June 23, 2014 by Tess Riley
Starbucks. I may not be their biggest fan, but they do seem to have hit on something with the potential to make a noticeable difference to the sustainability of coffee outlets the world over.
I’m talking about cow food. Not just any food, however, but that made from waste coffee grinds from Starbucks stores. Although reluctant to give me many figures, the Starbucks spokesperson I interviewed was able to tell me enough to write a briefing for Green Futures mag on the subject. You can find the article on GF’s website here, or pasted below for your enjoyment…
Three things before we get to that though:
1) just because I think this could make a difference to the volume of waste Starbucks produces, I’m most certainly not endorsing their tax/human rights/animal rights/corporate practices. This article is about one thing and one thing only: food waste.
2) profuse apologies for not posting recently. I’ve been turning out articles as usual, but had less time than normal to blog them. I therefore have a small backlog that I will attempt to drip-feed over coming weeks alongside my usual posts. Don’t get too excited now.
3) If you enjoyed this post, why not share the love and pass it on. I’ll never make it as Editor of the Guardian unless I get a little more popular apart from anything else. I jest, but I do like sharing good ideas, so if you think this is one worth passing on, get forwarding (and thanks!)

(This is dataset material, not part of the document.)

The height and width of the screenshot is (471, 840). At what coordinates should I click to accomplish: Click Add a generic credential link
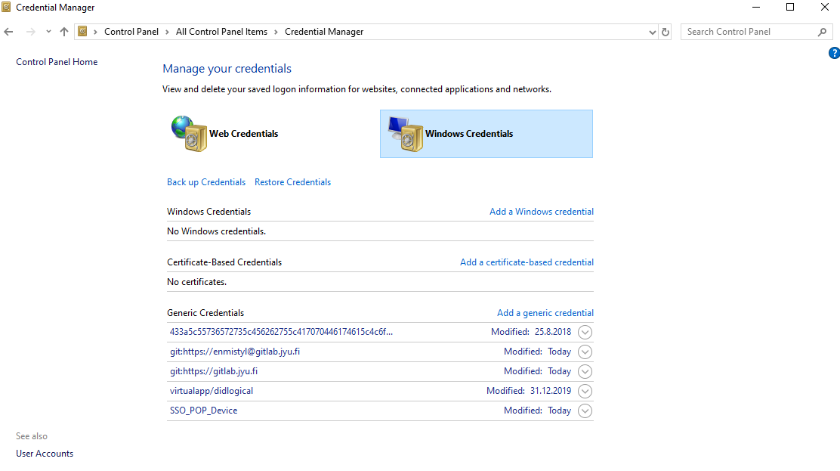point(545,313)
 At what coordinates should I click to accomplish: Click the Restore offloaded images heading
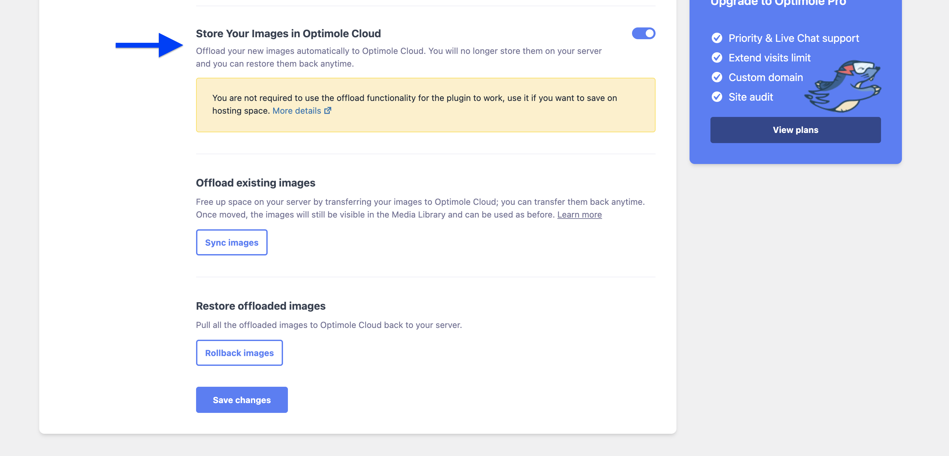(260, 306)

Ok, so onto the good stuff…
Over one hundred Starbucks coffeehouses across Japan are transforming waste coffee beans into feed for dairy cows – and buying back their milk
It’s never too latte to up your game – a point Starbucks is milking with the introduction of a system that turns waste coffee grounds into cattle feed. Not just any feed indeed, but that given to the cattle producing milk for coffees in over one hundred Starbucks coffeehouses across Japan. With over half the world’s grain currently used to feed livestock, the Food Recycling Loop is a great example of a closed-loop approach returning valuable nutrients into productive use in the food system.
“Tackling food waste is critical to fixing our broken food system”, says Fiona Dawson, Senior Sustainability Advisor at Forum for the Future. “1.3 billion tonnes of food is lost or wasted throughout the world every year. We can’t eat coffee grounds, so it’s exciting to see a technology that seems to be turning coffee grounds into nutritious cattle feed – previously this has been off limits, even in countries like the US that permit feeding of food waste to animals.”
The process is a relatively simple one: waste coffee bean cakes are collected from Starbucks outlets in Kanto and Kansai in trucks which are already delivering chilled products to the Japanese coffeehouses, minimising storage and transport costs as well as carbon emissions. They are then dehydrated, processed using a lactic acid fermentation technique, and turned into a substance which can be fed to cattle or be used as compost fertiliser. The resultant milk and vegetables are used either as ingredients for beverages and sandwiches served in Starbucks stores, or sold by other food businesses in the Greater Tokyo Area. At present, there are no immediate plans to expand the programme beyond Japan.
“The programme gives us an opportunity to be part of an innovative solution in this particular community when it comes to recycling used coffee grounds”, says a spokesperson for Starbucks. “It has received two certifications for food recycling under the Law for Promotion of Recycling and Related Activities for the Treatment of Cyclical Food Resources, and is the first recycling loop ever certified in Japan where coffee grounds are recycled as feed and fertiliser. Customer feedback on the milk has been positive, and it meets the high standards we have for all Starbucks ingredients.”
Coffee is one of the world’s most traded products, with global production totalling approximately 131.1 million 60kg bags between 2010-2011 according to the International Trade Centre. Traditionally, concerns over sustainability have focused on the front end of the supply chain, from Fair Trade status to soil conditions. High volumes of coffee ground waste however, combined with factors such as the rising cost of landfill, greater environmental awareness and ongoing research into innovative sources for fuels and food, means that solutions to the back end of the chain such as the Food Recycling Loop are starting to emerge.
“Starbucks have had pretty bad press to date where social and environmental responsibility is concerned”, says Dotti Irving, CEO of Four Colman Getty Campaigning and Culture. “The Food Recycling Loop project has the potential not only to enable Starbucks to reduce its environmental impact, but also to begin to build its profile as a brand making tangible steps towards better practice across the supply chain.”